Dieses Buch gibt auch Auskunft über die ursprüngliche Religion der Tibeter - die Bön-Religion,
zu der sich allerdings heute nur mehr eine Minderheit der Tibeter bekennt. So
umkreisen Buddhisten, Hindus und Jainas den Kailash einträchtig im Uhrzeigersinn
- und wenn jemand entgegenkommt, dann handelt es sich um einen Bönpo, einen
Anhänger von Tibets ursprünglicher und einheimischer Religion.
Franz Binders Buch ist ein
interessantes Werk, das Informationen über die Entwicklung des Buddhismus gibt
und dem Leser das Land Tibet in seiner atemberaubenden Schönheit beschreibt,
die religiösen Stätten und ihre Mythen und Legenden beleuchtet sowie die Sehnsucht
zu einer Reise sowohl nach Tibet als auch zum inneren Zentrum in uns weckt.
Die
meisten Tibeter wollen den Kailash mindestens dreimal umrunden. Eine Kora - (dies
ist eine Umrundung) - wäscht die Sünden einer Lebensspanne ab, dreizehn Koras
öffnen den Zugang in den inneren Bereich des Berges, und wer einhundertachtmal den Kailash
umrundet, dem ist die Erleuchtung sicher. Schon alleine die Beschäftigung mit
diesem Heiligtum vermag den Wunsch nach innerer Einkehr zu wecken, eine Reise
zu diesem Ort müsste wahrlich Wunder vollbringen.

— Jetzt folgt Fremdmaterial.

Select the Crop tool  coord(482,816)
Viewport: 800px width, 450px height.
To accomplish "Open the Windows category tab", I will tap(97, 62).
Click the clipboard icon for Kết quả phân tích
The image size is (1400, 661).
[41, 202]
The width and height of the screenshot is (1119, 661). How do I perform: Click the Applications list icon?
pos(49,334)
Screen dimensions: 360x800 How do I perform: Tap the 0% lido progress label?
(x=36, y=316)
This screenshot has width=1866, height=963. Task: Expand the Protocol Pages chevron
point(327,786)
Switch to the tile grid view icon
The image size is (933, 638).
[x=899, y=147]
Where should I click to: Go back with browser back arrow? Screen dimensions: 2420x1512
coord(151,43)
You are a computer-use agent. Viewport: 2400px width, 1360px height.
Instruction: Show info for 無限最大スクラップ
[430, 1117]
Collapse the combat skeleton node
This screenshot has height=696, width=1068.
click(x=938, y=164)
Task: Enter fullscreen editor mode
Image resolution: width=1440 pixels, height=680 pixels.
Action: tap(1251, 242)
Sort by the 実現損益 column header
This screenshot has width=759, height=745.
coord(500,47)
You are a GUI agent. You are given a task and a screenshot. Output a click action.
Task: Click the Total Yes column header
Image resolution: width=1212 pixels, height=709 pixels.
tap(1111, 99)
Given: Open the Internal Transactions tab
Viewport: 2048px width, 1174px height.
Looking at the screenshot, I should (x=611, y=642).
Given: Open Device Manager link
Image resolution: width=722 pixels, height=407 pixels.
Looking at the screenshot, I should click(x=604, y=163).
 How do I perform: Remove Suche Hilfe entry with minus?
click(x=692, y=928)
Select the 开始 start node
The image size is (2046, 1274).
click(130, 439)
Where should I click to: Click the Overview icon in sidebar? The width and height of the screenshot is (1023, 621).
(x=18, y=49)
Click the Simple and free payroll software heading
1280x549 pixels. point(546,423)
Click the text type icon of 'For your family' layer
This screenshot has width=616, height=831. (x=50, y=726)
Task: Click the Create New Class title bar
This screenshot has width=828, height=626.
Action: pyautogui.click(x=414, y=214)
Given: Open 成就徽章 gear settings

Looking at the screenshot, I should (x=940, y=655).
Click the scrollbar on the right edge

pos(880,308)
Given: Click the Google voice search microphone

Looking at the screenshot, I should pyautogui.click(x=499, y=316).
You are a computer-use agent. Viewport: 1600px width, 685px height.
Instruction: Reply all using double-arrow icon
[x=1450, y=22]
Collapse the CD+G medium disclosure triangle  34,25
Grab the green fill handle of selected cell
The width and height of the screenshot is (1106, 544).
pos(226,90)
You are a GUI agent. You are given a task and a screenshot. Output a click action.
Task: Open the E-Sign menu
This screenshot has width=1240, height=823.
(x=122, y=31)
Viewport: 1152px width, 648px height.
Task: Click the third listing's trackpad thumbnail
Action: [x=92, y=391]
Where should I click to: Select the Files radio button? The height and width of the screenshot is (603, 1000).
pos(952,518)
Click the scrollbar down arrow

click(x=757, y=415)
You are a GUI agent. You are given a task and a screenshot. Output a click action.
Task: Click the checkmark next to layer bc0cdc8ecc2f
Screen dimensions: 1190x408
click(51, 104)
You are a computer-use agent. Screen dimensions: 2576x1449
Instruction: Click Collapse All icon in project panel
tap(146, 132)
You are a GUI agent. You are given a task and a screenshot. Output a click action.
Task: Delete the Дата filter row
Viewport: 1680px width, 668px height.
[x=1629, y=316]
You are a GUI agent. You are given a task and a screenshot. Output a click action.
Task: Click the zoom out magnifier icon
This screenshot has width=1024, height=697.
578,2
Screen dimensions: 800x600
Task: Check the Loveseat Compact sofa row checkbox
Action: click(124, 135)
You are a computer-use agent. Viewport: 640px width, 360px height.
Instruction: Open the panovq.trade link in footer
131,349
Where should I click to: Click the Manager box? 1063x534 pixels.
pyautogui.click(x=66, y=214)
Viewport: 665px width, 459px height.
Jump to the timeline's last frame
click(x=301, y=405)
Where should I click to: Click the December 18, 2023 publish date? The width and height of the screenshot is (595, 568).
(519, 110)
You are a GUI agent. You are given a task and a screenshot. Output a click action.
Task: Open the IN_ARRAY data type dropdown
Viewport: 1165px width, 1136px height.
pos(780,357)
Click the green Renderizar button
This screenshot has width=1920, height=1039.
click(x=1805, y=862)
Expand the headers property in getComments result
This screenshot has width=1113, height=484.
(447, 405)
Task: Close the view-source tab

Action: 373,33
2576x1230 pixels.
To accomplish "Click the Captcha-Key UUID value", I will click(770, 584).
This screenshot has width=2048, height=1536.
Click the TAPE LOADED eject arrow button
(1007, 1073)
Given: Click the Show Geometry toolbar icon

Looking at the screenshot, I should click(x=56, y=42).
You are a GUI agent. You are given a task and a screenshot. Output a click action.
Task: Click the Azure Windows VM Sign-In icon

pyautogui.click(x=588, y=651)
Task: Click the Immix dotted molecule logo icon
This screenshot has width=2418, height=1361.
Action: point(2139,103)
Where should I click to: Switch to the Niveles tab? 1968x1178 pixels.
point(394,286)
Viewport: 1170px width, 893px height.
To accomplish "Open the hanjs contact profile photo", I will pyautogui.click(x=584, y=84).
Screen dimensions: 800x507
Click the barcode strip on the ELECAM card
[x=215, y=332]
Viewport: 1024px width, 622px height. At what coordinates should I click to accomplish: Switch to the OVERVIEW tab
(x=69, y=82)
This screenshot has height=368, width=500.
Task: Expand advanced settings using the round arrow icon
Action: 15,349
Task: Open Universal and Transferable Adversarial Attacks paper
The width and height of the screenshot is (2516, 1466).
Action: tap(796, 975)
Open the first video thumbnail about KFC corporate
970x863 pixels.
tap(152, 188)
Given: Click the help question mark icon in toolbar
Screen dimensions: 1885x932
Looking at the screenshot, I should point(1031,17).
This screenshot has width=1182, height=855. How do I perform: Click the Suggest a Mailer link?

So sei diese Rezension mit einem Teil eines Liedes von
Milarepa
beendet, das diesen heiligen Ort vollendet beschreibt:
"Die Prophezeiungen des Buddha sagen voll Wahrheit,
dass dieser Schneeberg der Nabel der Welt ist.
Ein Ort, wo die Schneeleoparden tanzen.
Die Bergspitze, die Kristallpyramide,
ist der weiße,
glitzernde Palast von Demchog.
Dies ist der großartige Ort vollendeter Yogis,
hier erlangt man transzendente Vollkommenheiten.
Kein Ort ist wundervoller als dieser,
kein Ort ist erstaunlicher als dieser."
(Margarete Wajs)
Franz
Binder: "Kailash. Reise zum Berg der Götter"
dtv, 2006. 208 Seiten.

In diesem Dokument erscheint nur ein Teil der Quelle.